EXERCISE AIM: In the entries, from the start through the line containing "Action: coord(2488,66)", replace "GUI agent" with "screen assistant" and change nothing else.
□ □ □ □
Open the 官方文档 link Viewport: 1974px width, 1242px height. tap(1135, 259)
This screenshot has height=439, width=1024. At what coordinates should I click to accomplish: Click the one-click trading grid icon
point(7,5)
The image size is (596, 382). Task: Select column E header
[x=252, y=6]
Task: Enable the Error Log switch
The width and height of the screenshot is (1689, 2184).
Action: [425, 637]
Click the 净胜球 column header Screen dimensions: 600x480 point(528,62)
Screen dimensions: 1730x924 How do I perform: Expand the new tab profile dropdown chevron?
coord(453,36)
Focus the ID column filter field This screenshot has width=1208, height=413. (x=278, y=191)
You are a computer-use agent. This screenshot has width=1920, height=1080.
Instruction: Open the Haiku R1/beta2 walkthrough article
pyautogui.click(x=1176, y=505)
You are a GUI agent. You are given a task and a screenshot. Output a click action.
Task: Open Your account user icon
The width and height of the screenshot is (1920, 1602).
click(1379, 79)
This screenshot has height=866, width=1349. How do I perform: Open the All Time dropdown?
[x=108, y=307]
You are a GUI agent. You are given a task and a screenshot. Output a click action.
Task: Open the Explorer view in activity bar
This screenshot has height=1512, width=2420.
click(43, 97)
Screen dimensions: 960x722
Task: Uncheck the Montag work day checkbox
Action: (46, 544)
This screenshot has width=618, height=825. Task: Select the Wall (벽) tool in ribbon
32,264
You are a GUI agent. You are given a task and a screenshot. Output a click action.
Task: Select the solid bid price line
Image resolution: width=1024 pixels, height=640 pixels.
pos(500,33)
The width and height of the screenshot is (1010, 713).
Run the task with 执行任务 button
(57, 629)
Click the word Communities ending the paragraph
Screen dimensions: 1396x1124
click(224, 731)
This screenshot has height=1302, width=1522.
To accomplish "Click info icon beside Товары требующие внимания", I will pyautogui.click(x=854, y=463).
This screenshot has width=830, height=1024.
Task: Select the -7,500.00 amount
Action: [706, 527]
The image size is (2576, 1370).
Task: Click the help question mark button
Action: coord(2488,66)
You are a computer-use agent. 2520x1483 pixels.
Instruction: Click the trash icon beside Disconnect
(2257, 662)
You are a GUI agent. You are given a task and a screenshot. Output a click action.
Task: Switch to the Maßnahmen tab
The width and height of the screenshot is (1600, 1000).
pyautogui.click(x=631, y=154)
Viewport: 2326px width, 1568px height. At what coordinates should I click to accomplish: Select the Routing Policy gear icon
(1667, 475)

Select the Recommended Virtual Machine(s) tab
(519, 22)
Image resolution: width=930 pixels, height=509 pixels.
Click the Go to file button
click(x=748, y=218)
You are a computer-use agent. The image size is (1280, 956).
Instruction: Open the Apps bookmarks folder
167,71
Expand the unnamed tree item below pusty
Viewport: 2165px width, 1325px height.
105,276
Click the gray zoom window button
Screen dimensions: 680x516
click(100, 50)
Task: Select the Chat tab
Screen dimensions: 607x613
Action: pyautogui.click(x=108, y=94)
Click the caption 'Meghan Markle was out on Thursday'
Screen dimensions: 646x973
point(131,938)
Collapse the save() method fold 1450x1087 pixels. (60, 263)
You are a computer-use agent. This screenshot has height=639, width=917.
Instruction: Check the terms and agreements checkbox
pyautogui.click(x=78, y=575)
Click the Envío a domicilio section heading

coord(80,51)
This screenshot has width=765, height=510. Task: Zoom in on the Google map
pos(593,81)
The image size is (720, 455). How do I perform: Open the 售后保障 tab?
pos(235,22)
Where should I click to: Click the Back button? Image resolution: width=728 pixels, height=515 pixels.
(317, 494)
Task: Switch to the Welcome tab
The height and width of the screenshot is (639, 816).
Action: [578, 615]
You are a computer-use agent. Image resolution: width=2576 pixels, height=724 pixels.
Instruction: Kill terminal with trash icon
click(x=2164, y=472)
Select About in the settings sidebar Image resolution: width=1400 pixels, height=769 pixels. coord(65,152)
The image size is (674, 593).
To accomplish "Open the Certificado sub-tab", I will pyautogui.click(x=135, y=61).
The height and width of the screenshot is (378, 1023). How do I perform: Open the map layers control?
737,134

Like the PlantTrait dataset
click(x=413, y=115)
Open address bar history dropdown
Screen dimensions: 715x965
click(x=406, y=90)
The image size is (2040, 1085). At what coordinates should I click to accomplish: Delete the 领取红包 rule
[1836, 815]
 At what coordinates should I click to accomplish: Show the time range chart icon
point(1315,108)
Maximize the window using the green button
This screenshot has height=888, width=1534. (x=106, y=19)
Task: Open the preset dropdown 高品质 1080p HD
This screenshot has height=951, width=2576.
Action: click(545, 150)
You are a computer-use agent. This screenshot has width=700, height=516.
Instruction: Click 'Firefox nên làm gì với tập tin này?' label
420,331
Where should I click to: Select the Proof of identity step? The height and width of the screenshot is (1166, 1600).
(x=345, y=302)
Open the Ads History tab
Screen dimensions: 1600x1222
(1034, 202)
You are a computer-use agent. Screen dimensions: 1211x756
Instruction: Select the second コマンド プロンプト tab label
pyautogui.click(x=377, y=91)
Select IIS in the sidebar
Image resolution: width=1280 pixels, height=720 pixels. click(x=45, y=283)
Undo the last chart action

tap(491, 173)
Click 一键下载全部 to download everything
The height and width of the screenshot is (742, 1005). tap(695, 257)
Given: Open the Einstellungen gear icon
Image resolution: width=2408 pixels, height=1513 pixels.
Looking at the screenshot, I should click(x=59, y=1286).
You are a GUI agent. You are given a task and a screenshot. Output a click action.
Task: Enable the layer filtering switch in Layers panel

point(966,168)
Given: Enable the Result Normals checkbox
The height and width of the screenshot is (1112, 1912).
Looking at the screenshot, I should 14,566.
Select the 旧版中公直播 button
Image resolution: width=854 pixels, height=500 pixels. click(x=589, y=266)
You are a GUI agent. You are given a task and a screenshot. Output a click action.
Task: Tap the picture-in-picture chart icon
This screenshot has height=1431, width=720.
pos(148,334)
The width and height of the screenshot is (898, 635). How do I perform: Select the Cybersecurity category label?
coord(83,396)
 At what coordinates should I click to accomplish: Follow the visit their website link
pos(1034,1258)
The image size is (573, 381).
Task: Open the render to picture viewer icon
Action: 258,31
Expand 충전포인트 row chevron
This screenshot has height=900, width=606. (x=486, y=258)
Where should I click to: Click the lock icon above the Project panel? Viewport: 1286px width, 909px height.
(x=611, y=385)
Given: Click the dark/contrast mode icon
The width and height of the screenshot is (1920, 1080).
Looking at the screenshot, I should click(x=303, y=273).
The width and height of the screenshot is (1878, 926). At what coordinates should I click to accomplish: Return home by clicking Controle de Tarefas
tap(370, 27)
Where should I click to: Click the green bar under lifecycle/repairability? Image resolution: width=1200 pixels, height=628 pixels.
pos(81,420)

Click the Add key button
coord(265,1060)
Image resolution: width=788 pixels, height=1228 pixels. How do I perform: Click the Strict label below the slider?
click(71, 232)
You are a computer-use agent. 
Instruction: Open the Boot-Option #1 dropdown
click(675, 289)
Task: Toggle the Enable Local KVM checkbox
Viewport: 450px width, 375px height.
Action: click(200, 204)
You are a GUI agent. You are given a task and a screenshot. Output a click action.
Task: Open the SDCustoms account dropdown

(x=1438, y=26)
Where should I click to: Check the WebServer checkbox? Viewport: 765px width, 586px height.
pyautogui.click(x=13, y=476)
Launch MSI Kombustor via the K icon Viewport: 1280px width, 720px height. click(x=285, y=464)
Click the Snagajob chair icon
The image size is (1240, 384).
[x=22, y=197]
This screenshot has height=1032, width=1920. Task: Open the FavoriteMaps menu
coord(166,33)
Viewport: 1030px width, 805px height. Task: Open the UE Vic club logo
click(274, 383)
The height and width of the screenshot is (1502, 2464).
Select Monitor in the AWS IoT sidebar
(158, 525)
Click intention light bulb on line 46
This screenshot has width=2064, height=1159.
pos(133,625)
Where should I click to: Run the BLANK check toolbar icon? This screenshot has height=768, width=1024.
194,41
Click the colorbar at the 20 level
□ □ □ □
TASK ANSWER:
Open the 官方文档 link Viewport: 1974px width, 1242px height. tap(1135, 259)
This screenshot has height=439, width=1024. At what coordinates should I click to accomplish: Click the one-click trading grid icon
point(7,5)
The image size is (596, 382). Task: Select column E header
[x=252, y=6]
Task: Enable the Error Log switch
The width and height of the screenshot is (1689, 2184).
Action: [425, 637]
Click the 净胜球 column header Screen dimensions: 600x480 point(528,62)
Screen dimensions: 1730x924 How do I perform: Expand the new tab profile dropdown chevron?
coord(453,36)
Focus the ID column filter field This screenshot has width=1208, height=413. (x=278, y=191)
You are a computer-use agent. This screenshot has width=1920, height=1080.
Instruction: Open the Haiku R1/beta2 walkthrough article
pyautogui.click(x=1176, y=505)
You are a screen assistant. You are given a task and a screenshot. Output a click action.
Task: Open Your account user icon
The width and height of the screenshot is (1920, 1602).
click(1379, 79)
This screenshot has height=866, width=1349. How do I perform: Open the All Time dropdown?
[x=108, y=307]
You are a screen assistant. You are given a task and a screenshot. Output a click action.
Task: Open the Explorer view in activity bar
This screenshot has height=1512, width=2420.
click(43, 97)
Screen dimensions: 960x722
Task: Uncheck the Montag work day checkbox
Action: (46, 544)
This screenshot has width=618, height=825. Task: Select the Wall (벽) tool in ribbon
32,264
You are a screen assistant. You are given a task and a screenshot. Output a click action.
Task: Select the solid bid price line
Image resolution: width=1024 pixels, height=640 pixels.
pos(500,33)
The width and height of the screenshot is (1010, 713).
Run the task with 执行任务 button
(57, 629)
Click the word Communities ending the paragraph
Screen dimensions: 1396x1124
click(224, 731)
This screenshot has height=1302, width=1522.
To accomplish "Click info icon beside Товары требующие внимания", I will pyautogui.click(x=854, y=463).
This screenshot has width=830, height=1024.
Task: Select the -7,500.00 amount
Action: [706, 527]
The image size is (2576, 1370).
Task: Click the help question mark button
Action: coord(2488,66)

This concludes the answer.